Monday 5 September 2016

Letter From America (About Respectable Mendacity)

Why Hillary Is Never Held Accountable for Her Lies

The media excuse her mendacity because it serves the progressive cause.

By Victor Davis Hanson
National Review Online

Everyone rightly catalogues Donald Trump’s fibs, distortions, and exaggerations: his assertions about his net worth, his charitable contributions, his initial supposed opposition to the Iraq War, or his “flexible” positions on illegal immigration. After all, he is flamboyant, right-wing in his present incarnation, and supposedly bends the truth either out of crass narcissism or for petty profiteering. So the watchdog media and popular culture have no problem with ridiculing Trump as a fabricator.
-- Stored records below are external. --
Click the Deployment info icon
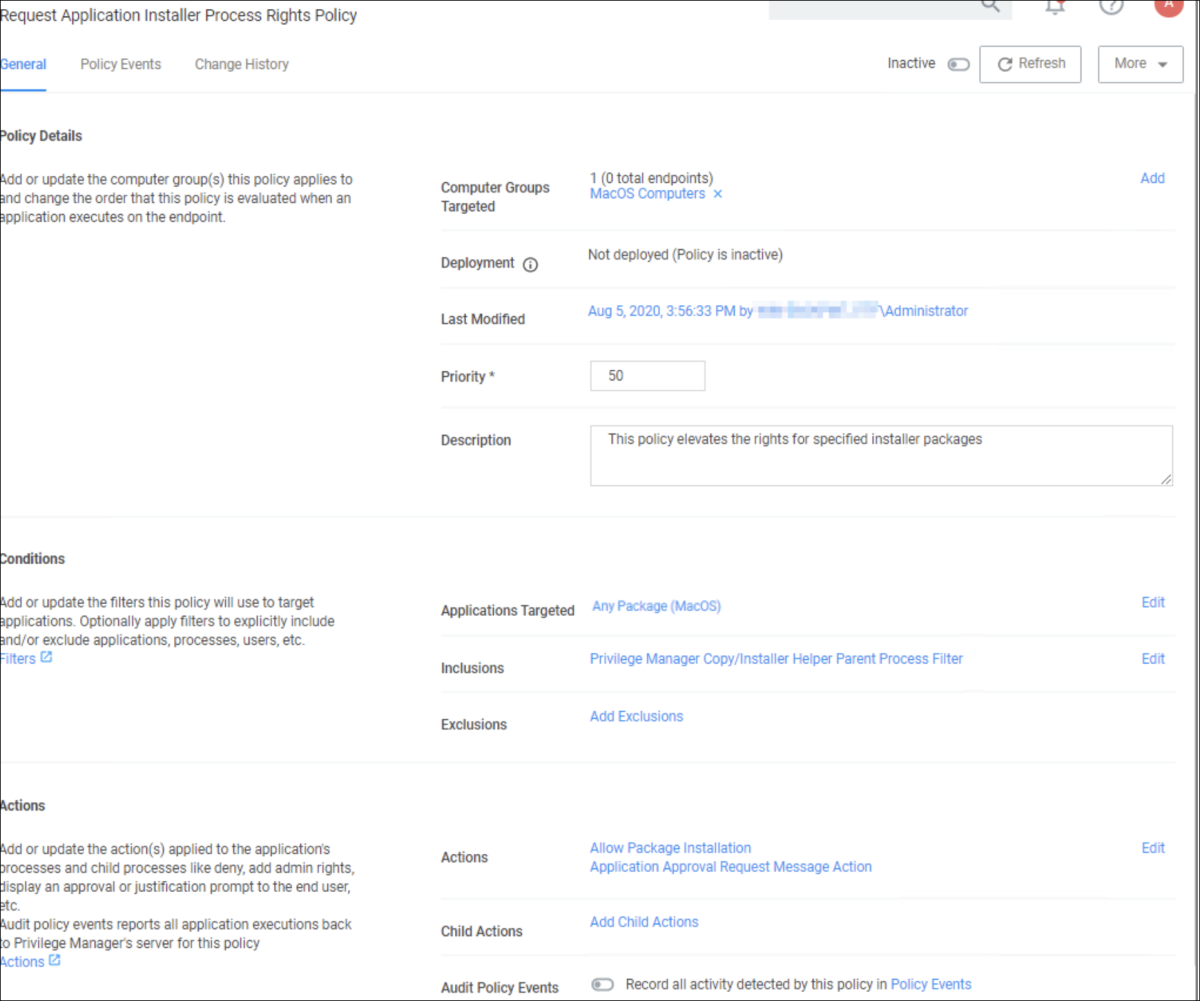1200x1001 pixels. [531, 265]
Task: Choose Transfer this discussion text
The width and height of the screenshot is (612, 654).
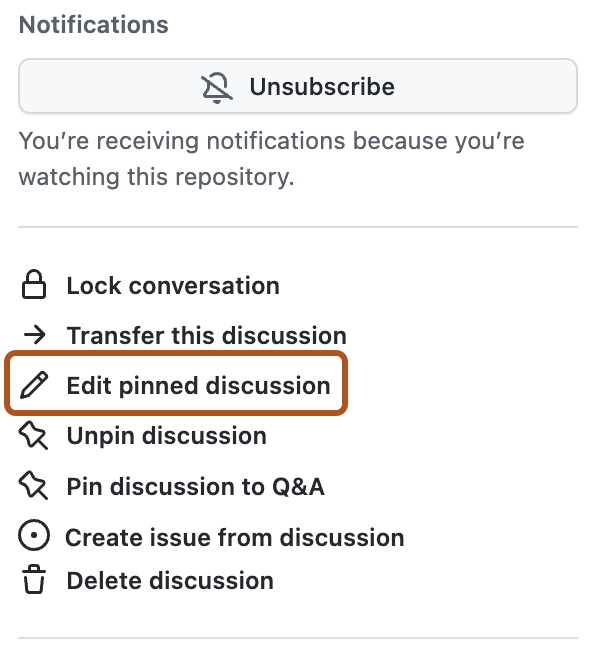Action: tap(206, 336)
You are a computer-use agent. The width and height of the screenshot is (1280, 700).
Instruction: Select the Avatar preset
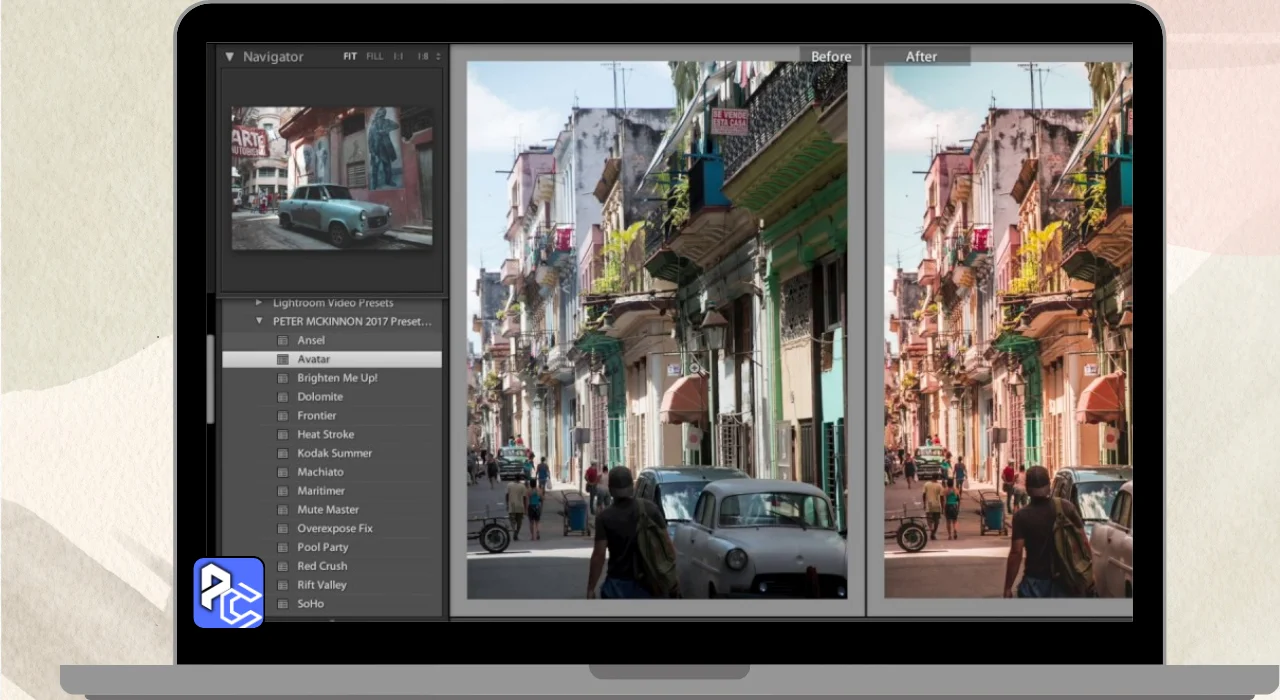click(313, 359)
But not so with Hillary Clinton, whose untruths far overshadow Trump’s in both import and frequency, but are so often contextualized, excused, and forgotten because of who she is and the purpose her outright lying supposedly serves.

Lying in America has become not lying when “good” liars advance alternative narratives for noble purposes — part of our long slide into situational ethics and moral relativism.

Every new bad idea in America today can ultimately be traced to the university. And it seems to take only about 30 years for academia’s nihilism to filter through the elite institutions and make its way into popular culture. So it is with our present idea of truth as a mere construct.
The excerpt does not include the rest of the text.